The invitation for unveiling the Sardar Patel statue in Gujarat on October 31 set the tone for the earlier announcement on seat-sharing as Kumar initially cancelled the meeting with state energy minister Saurabh Patel.
Patel was scheduled to visit Patna to invite Kumar for the event, which is being touted as a show of strength for the BJP-led NDA. Sensing trouble, the BJP leadership sent feelers to the Bihar CM, paving the way for Patel to meet him on October 22.
Kumar’s negotiators also reminded the BJP of the time when it was the junior partner and contested 15 seats, while the JD(U) fought on 25. The party stressed on the fact that when Kumar stitched the alliance with RJD in 2015, both contested equal number of seats, despite the fact that the JD(U) alone had 115 MLAs. In comparison, the BJP won only 53 seats in the 2015 elections.
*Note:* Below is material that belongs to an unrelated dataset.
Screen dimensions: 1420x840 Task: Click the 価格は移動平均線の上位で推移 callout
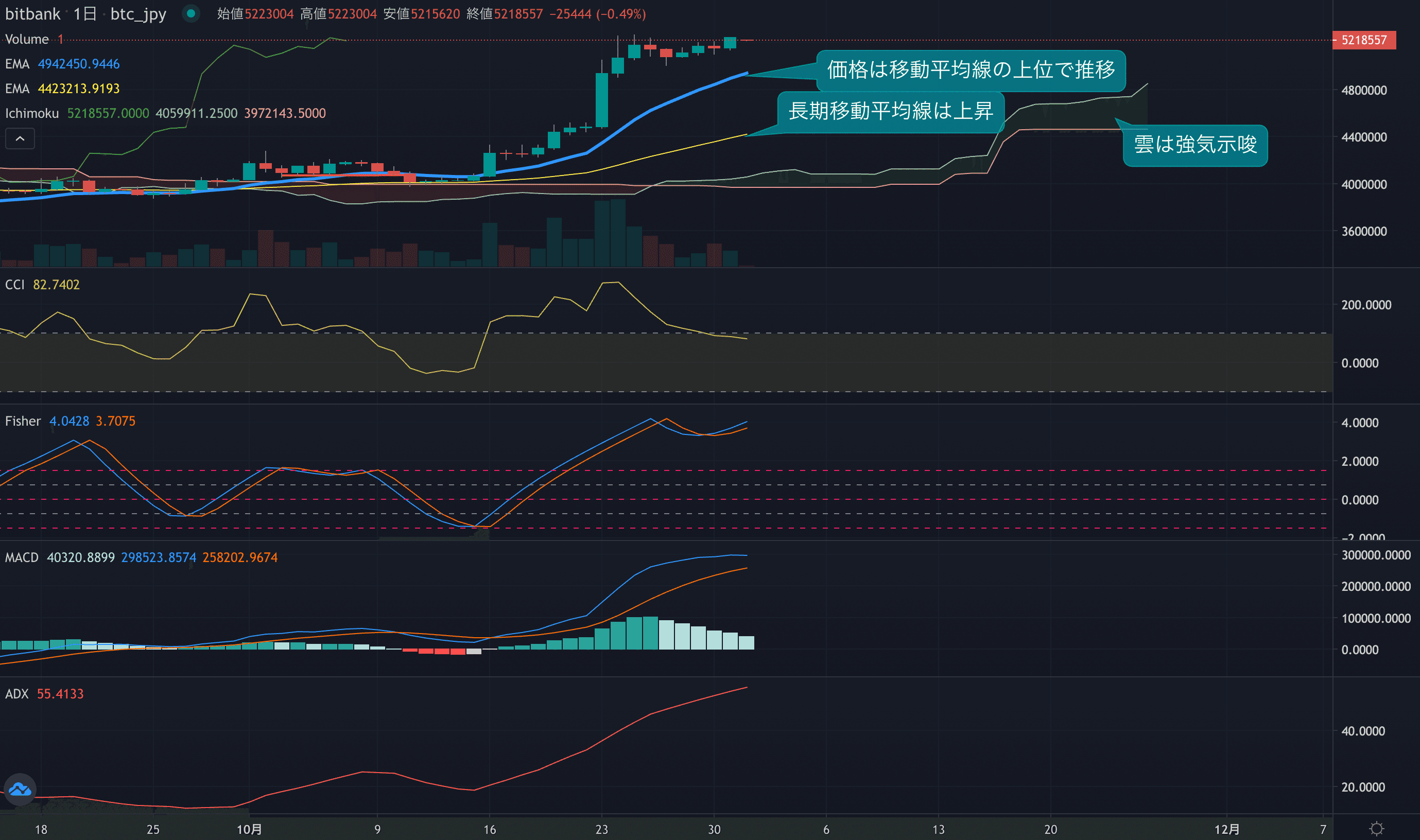971,70
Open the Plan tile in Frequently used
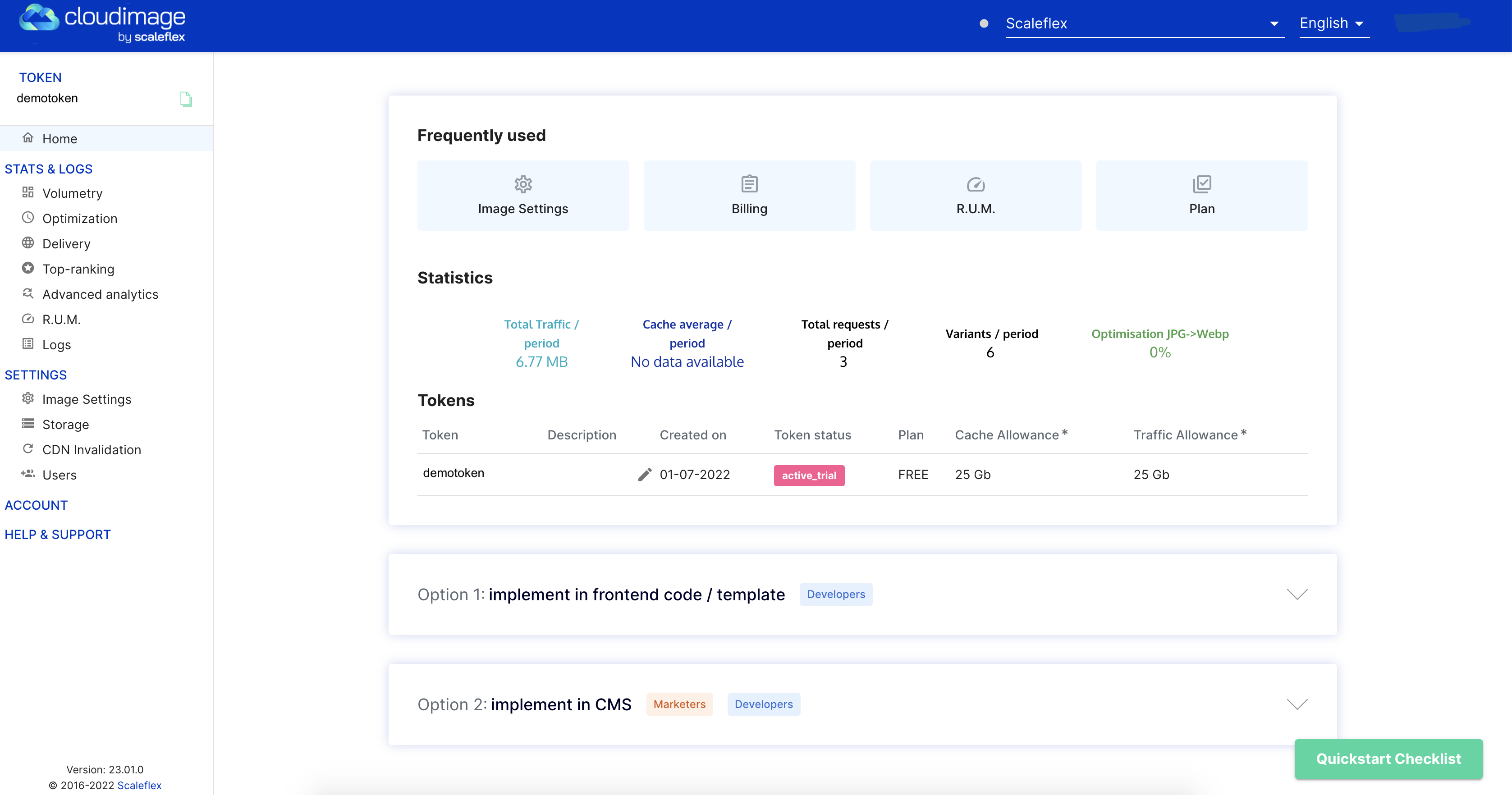This screenshot has width=1512, height=795. (x=1201, y=196)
These parleys then became the basis for the 50-50 seat-sharing formula announced by Shah and Kumar. When contacted, at least three BJP spokesmen and two state vice-presidents expressed shock over the settlement, while the JD(U) seemed pleasantly surprised as the party had won only two seats in 2014.
Though it may seem the BJP had to concede in the face of political compulsions, party leaders believe that the formula was agreed upon keeping in mind the 2020 polls and they could turn the tables in their favour if Modi returns to power in 2019.